Entries supplied
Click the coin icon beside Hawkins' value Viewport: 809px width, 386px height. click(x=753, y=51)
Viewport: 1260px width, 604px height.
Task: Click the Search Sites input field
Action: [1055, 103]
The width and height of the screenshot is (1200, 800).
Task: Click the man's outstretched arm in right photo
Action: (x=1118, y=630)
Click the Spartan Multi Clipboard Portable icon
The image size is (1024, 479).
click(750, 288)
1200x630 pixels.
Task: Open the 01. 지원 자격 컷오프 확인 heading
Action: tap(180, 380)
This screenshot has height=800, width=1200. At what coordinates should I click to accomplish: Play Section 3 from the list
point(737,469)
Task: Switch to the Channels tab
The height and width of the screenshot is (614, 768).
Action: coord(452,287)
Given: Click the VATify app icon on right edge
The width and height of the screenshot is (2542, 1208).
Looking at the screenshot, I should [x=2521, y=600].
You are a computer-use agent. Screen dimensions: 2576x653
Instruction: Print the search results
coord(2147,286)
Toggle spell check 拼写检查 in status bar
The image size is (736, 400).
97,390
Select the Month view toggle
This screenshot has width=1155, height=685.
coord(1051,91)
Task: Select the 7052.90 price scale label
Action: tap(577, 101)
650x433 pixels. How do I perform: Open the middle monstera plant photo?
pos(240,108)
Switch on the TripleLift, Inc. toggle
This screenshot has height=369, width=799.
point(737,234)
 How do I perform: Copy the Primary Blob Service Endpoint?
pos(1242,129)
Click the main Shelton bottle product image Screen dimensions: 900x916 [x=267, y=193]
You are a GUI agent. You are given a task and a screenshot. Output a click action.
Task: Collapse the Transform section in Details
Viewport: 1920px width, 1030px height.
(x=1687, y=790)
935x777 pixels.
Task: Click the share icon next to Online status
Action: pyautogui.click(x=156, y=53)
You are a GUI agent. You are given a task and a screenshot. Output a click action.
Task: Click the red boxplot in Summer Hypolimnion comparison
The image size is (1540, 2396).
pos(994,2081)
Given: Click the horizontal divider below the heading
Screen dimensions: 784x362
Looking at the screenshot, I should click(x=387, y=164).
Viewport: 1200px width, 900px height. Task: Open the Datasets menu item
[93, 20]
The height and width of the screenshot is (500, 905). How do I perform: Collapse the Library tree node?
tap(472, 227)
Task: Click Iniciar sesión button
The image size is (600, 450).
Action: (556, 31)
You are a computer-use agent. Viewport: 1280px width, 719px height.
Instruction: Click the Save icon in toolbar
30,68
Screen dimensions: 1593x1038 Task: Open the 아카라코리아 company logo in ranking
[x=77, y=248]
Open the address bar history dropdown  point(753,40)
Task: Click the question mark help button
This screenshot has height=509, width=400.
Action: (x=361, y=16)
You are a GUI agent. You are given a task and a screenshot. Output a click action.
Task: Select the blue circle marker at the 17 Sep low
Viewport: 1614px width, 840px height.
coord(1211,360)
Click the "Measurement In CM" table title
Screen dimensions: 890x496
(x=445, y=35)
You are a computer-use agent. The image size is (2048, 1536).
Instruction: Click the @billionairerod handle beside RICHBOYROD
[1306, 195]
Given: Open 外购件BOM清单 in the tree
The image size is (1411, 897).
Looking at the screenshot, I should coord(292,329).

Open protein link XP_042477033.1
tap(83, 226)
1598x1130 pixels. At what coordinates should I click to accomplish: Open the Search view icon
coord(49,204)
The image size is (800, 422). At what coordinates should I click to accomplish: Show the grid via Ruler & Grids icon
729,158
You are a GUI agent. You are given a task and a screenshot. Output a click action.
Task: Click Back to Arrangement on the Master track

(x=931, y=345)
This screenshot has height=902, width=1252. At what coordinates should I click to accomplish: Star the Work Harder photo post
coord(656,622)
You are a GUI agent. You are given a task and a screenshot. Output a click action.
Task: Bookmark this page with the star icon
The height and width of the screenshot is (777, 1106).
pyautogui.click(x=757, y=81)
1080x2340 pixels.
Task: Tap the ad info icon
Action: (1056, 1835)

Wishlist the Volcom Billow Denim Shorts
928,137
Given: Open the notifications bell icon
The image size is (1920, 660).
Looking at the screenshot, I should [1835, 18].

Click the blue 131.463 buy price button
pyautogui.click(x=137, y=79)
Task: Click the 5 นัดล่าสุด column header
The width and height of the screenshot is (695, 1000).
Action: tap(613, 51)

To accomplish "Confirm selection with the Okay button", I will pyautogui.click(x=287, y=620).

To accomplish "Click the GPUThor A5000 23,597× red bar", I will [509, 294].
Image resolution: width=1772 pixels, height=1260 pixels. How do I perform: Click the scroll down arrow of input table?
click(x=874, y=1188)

What needs to be done
Would you please copy, word for word, everything above from the line containing "Task: Click Iniciar sesión button" down to the line containing "Task: Bookmark this page with the star icon", those two lines included?

Task result
Task: Click Iniciar sesión button
The image size is (600, 450).
Action: (556, 31)
You are a computer-use agent. Viewport: 1280px width, 719px height.
Instruction: Click the Save icon in toolbar
30,68
Screen dimensions: 1593x1038 Task: Open the 아카라코리아 company logo in ranking
[x=77, y=248]
Open the address bar history dropdown  point(753,40)
Task: Click the question mark help button
This screenshot has height=509, width=400.
Action: (x=361, y=16)
You are a GUI agent. You are given a task and a screenshot. Output a click action.
Task: Select the blue circle marker at the 17 Sep low
Viewport: 1614px width, 840px height.
coord(1211,360)
Click the "Measurement In CM" table title
Screen dimensions: 890x496
(x=445, y=35)
You are a computer-use agent. The image size is (2048, 1536).
Instruction: Click the @billionairerod handle beside RICHBOYROD
[1306, 195]
Given: Open 外购件BOM清单 in the tree
The image size is (1411, 897).
Looking at the screenshot, I should coord(292,329).

Open protein link XP_042477033.1
tap(83, 226)
1598x1130 pixels. At what coordinates should I click to accomplish: Open the Search view icon
coord(49,204)
The image size is (800, 422). At what coordinates should I click to accomplish: Show the grid via Ruler & Grids icon
729,158
You are a GUI agent. You are given a task and a screenshot. Output a click action.
Task: Click Back to Arrangement on the Master track

(x=931, y=345)
This screenshot has height=902, width=1252. At what coordinates should I click to accomplish: Star the Work Harder photo post
coord(656,622)
You are a GUI agent. You are given a task and a screenshot. Output a click action.
Task: Bookmark this page with the star icon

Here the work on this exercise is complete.